Two admirable Czech women are relatives who visit the Zámek. I know Hanicka and Katerina better than other admirable women; each deserves to be admired.
A wedding guest should relax and enjoy herself. Before Hanicka did, she hiked up her skirts to wash the chapel floor! She'd arrived early. Another early wedding guest pointed out the streaked chapel floor, reminding us the wedding would be in an hour. Could we get the annoying streaks off? Hanicka got rags and buckets, and did it.
Hanicka was one of the original signers of Charter 77. She signed because she firmly believes she must do what is right, regardless of consequences.
Consequences were not pleasant. The first thing which happened to her was having her passport confiscated just as she and her husband were about to visit Holland. Persecution continued: instead of teaching languages at Charles University she was sent to clean stairways in panalaks. Later she taught, but was only allowed in various night schools around Prague.

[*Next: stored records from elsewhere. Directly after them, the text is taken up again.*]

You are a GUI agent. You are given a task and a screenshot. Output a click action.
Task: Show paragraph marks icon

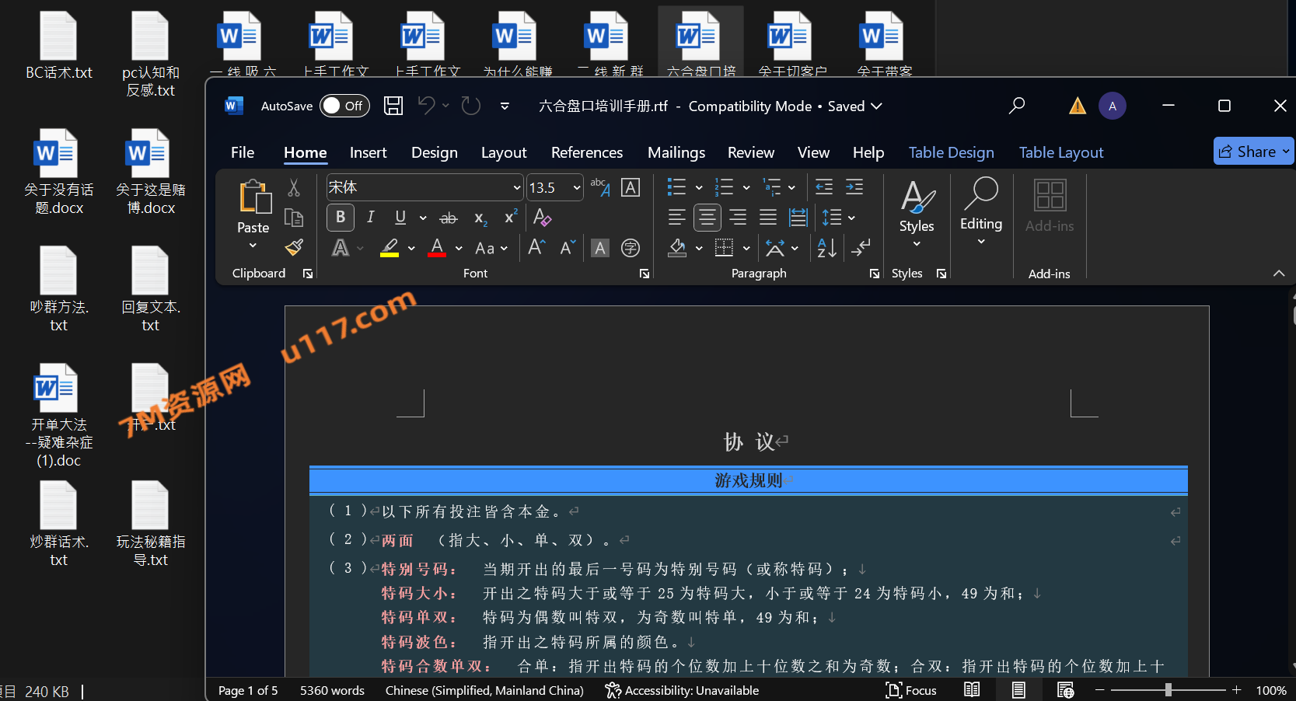pyautogui.click(x=861, y=248)
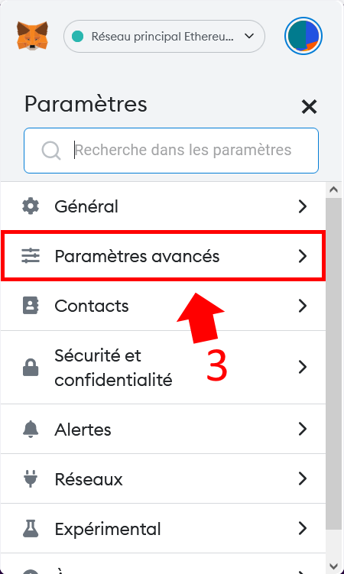The height and width of the screenshot is (574, 344).
Task: Click the search magnifier icon
Action: coord(51,151)
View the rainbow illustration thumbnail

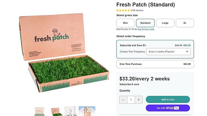87,111
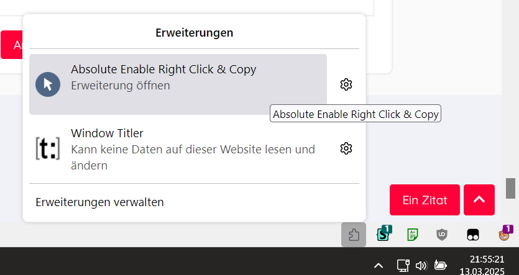Open settings gear for Window Titler
Viewport: 519px width, 275px height.
pos(346,148)
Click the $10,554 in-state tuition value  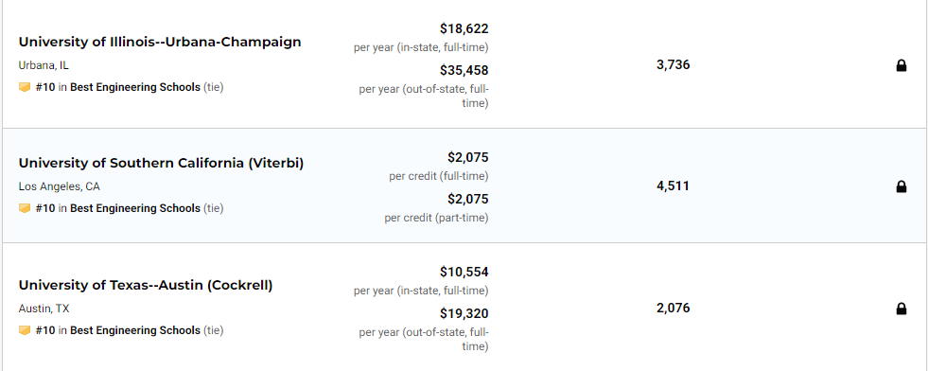point(464,273)
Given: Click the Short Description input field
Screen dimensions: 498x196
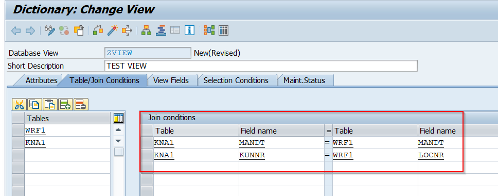Looking at the screenshot, I should (x=261, y=66).
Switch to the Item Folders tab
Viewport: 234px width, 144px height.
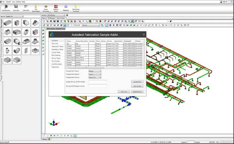[x=61, y=18]
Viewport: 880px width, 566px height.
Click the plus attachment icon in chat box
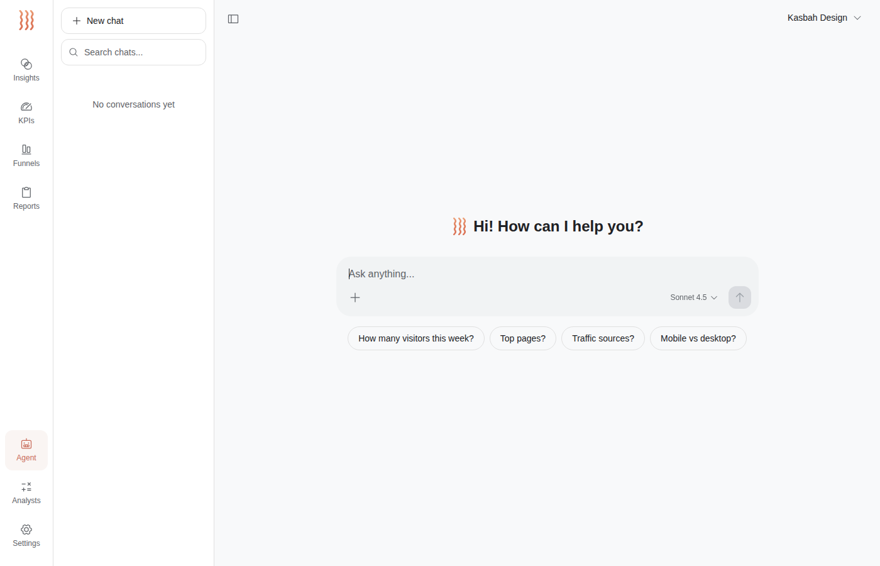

She experienced great pressure to renege to free her son and daughter from the stigma of being children of a dissident. Every year until the Velvet Revolution she was called into a bureaucrat's office shortly before Christmas to discuss the problem of her children and, how, as children of a Charter 77 signer, would they receive the education which every child needs in order to succeed in life? She replied that this was her problem, and she would take care of her children.
The older child silently suffered with his mother. Not until several years after the Velvet Revolution did he became healthy. The younger child took longer to realize the importance of what her mother had done. After we lived here, I explained this to her, firmly, more than once.
Hanicka was finally successful, in the larger picture of her country, and in her personal life. She traveled, her children studied, graduated, and traveled. She taught at Charles University, and became head of a department until her retirement. Now, she continues to help people and take care of her family. A small example of her bravery: she was the only person willing to sign for our daughter a Prague place of residence.
Katerina was looking at a colored engraving of flowers here at the Zámek. "When I was little I loved finding the bugs depicted amongst the flowers." She could look at them, because it was one of the things which George's father had taken to Plzen in 1948 before the family escaped.
When we came, Kátá tried to return them. "But we're hardly moved in", we said. In June 1992 their whole family came, bringing the things: the engraving, linens in pink and in yellow, a cut-glass box, and, most endearing, a small porcelain coffee set, yellow with silver. This had been George's grandmother's who'd died in 1932. Kátá's mother even apologized to my mother-in-law, Rína, that she'd sold a diamond ring which she herself had been given by Rína's father. "We needed a bathroom," she explained.
Giving things back to those who had escaped is very, very unusual. One woman was told that there was absolutely nothing, no photos even. She'd seen them in the dining room the first time she visited after 1989! It's much more usual that relatives keep whatever was left, and expect you to give them more.
The regime expelled Kátá's husband from medical school just before he finished; he went to cut trees in the forest. [He had his retroactive graduation after '89.] Their family all turned out well: one son, an engineer, became a priest after '89 and was sent to Rome to study Aramaic. The other son, an engineer and an organist, played at our weddings here. Her daughter also with a college degree is married with three little boys.
When you visit Katerina she thanks you profoundly for visiting!! I wish both she and Hanicka could visit more often.